[Provided material]
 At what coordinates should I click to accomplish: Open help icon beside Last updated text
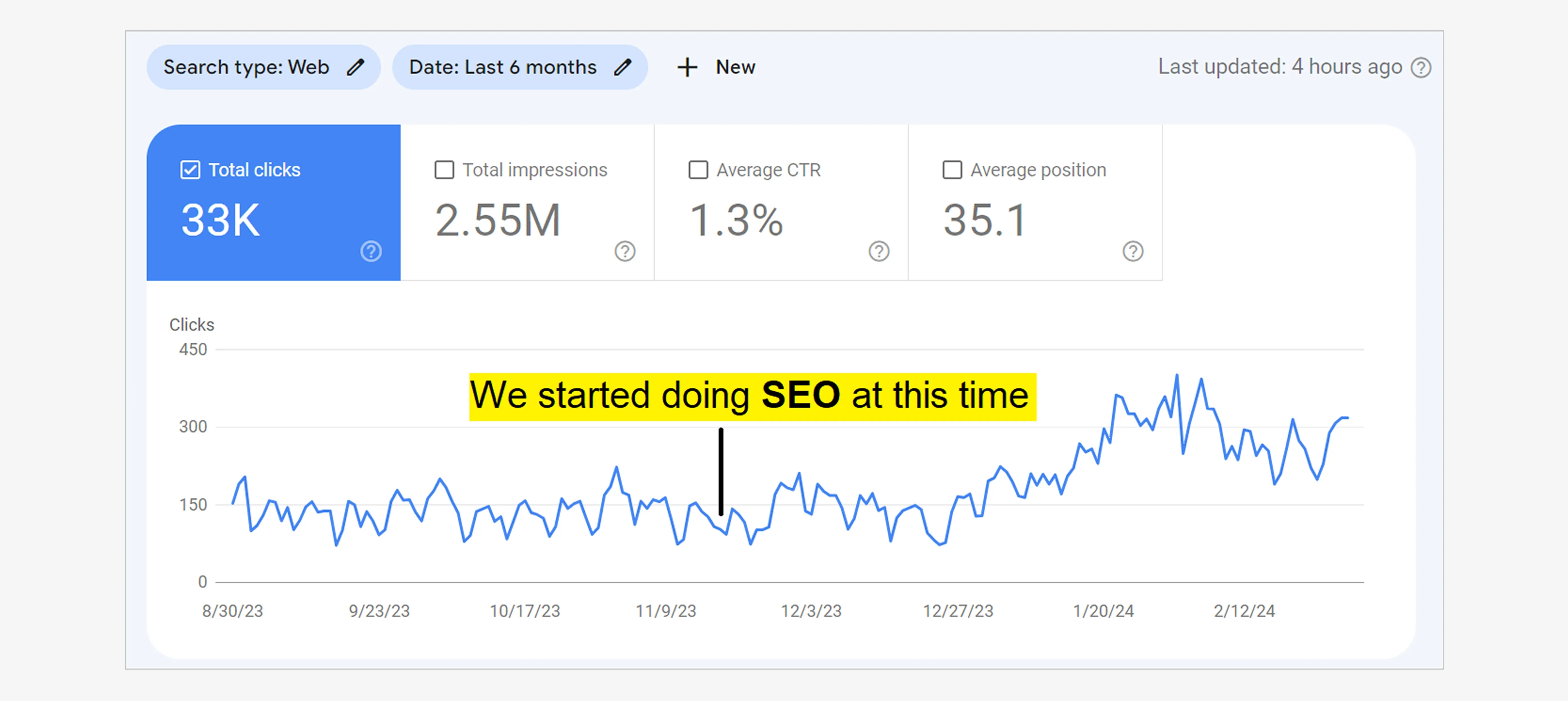[1421, 68]
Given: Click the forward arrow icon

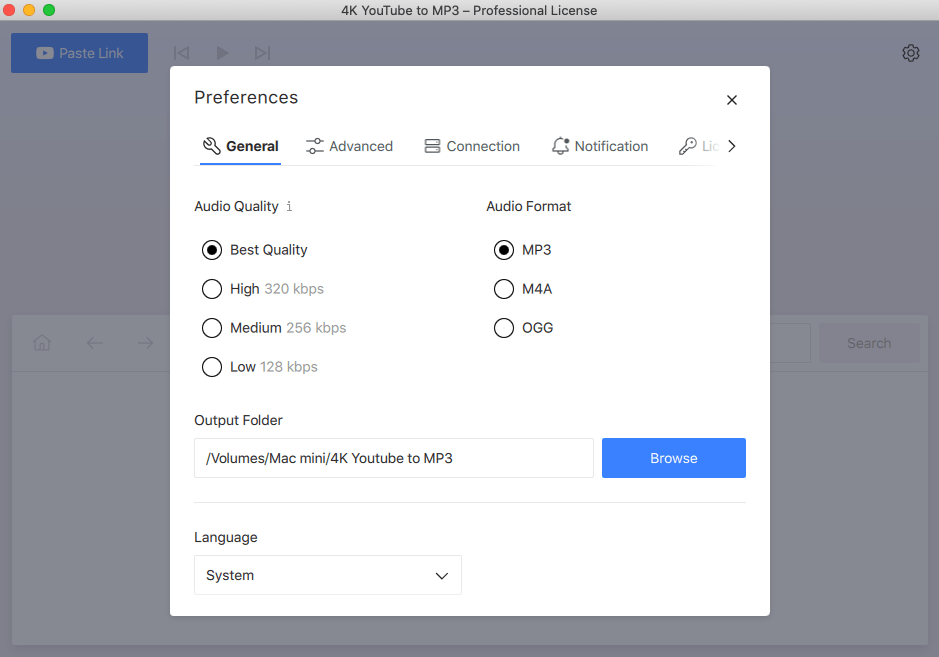Looking at the screenshot, I should click(145, 343).
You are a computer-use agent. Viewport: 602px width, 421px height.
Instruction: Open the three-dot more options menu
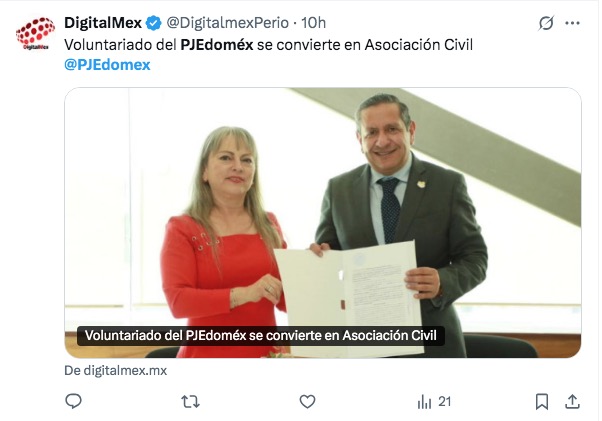572,23
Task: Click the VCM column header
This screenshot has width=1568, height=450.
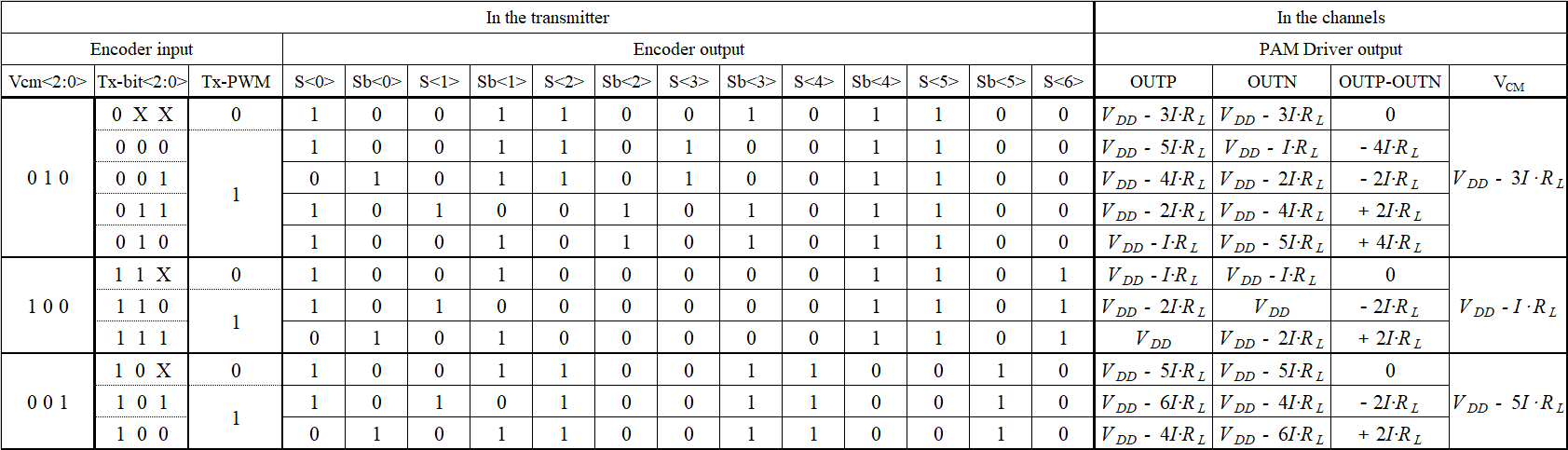Action: click(x=1508, y=82)
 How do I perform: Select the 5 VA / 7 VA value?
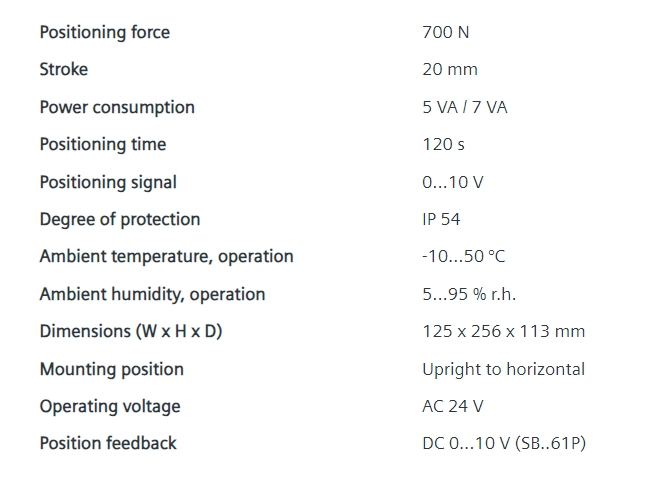click(465, 107)
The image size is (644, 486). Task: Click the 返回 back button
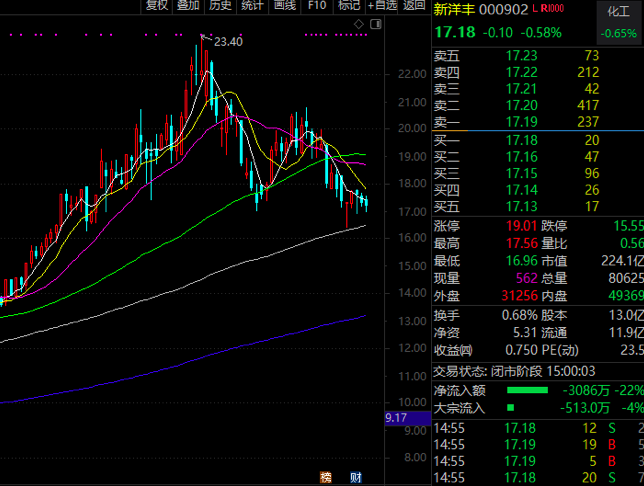413,6
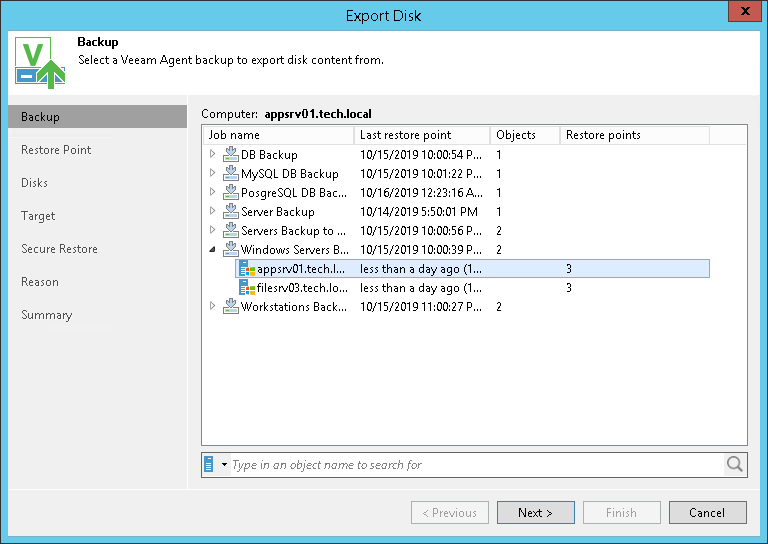Sort list by Job name column
The height and width of the screenshot is (544, 768).
tap(278, 135)
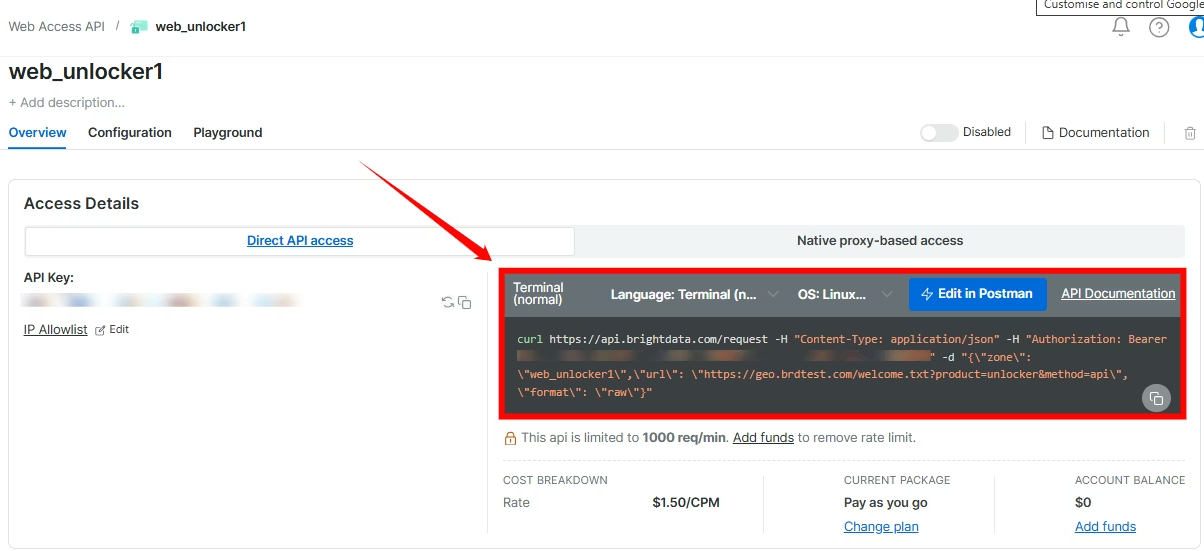This screenshot has width=1204, height=551.
Task: Copy the API key to clipboard
Action: click(465, 302)
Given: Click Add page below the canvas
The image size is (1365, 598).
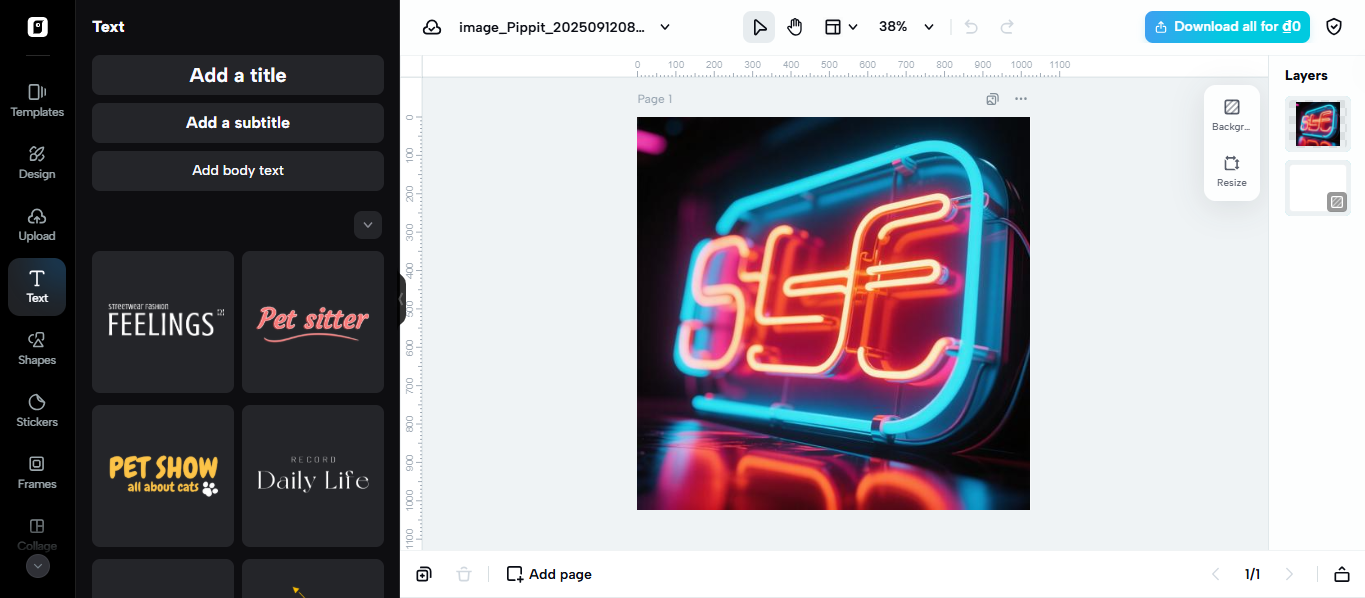Looking at the screenshot, I should coord(548,574).
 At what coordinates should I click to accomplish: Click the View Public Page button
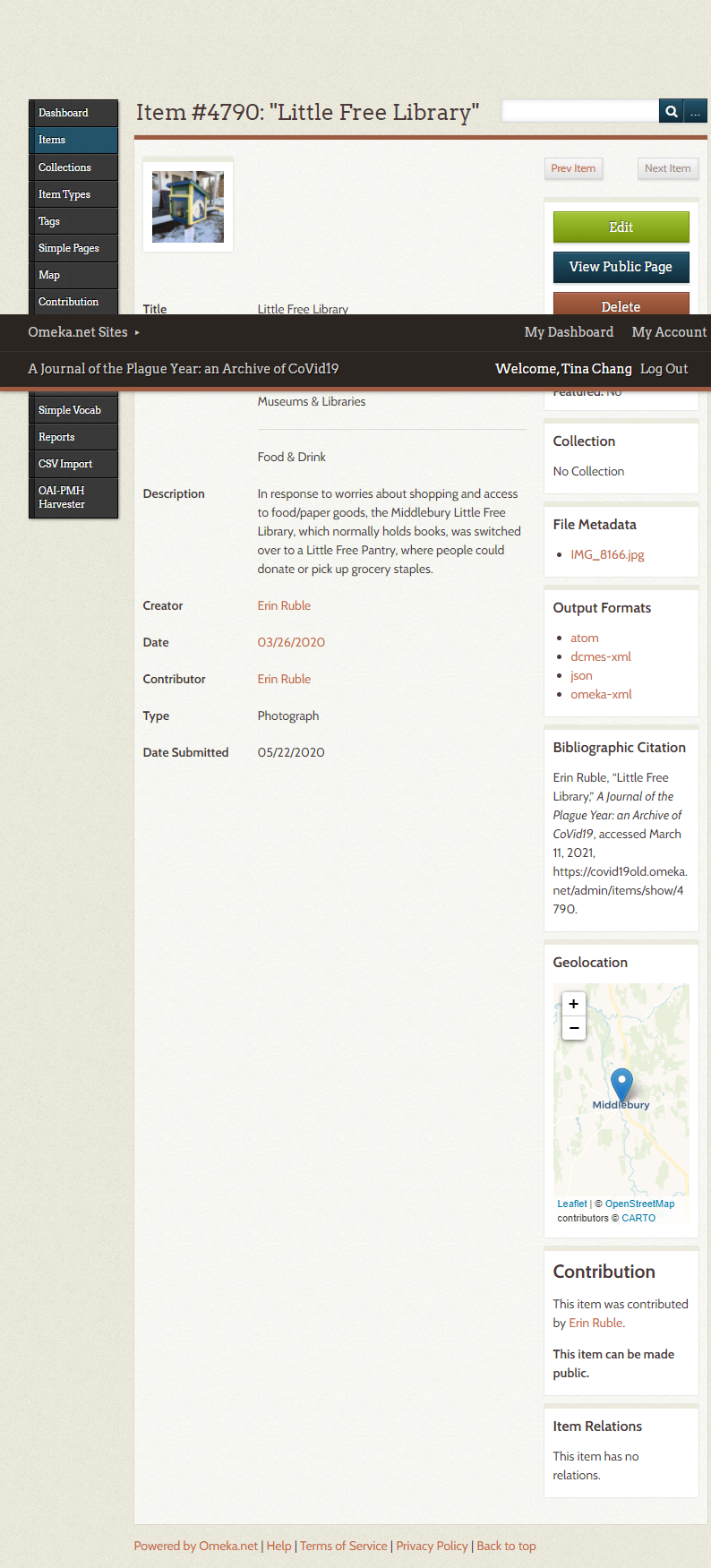point(621,267)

[Activity]
Copy exactly the lines running from the line with "Given: Click the forward arrow icon" to the final line of the listing, keeping both ends and dropping any picture.

[Result for this task]
Given: Click the forward arrow icon

Looking at the screenshot, I should click(145, 343).
You are a computer-use agent. Viewport: 602px width, 421px height.
Instruction: Open the three-dot more options menu
572,23
Task: Click the VCM column header
This screenshot has width=1568, height=450.
Action: click(x=1508, y=82)
 How do I perform: Select the 5 VA / 7 VA value?
click(465, 107)
The image size is (644, 486). Task: Click the 返回 back button
413,6
Sort list by Job name column
The height and width of the screenshot is (544, 768).
tap(278, 135)
This screenshot has width=1204, height=551.
Task: Copy the API key to clipboard
Action: click(465, 302)
Given: Click Add page below the canvas
The image size is (1365, 598).
Looking at the screenshot, I should coord(548,574).
 At what coordinates should I click to accomplish: Click the View Public Page button
point(621,267)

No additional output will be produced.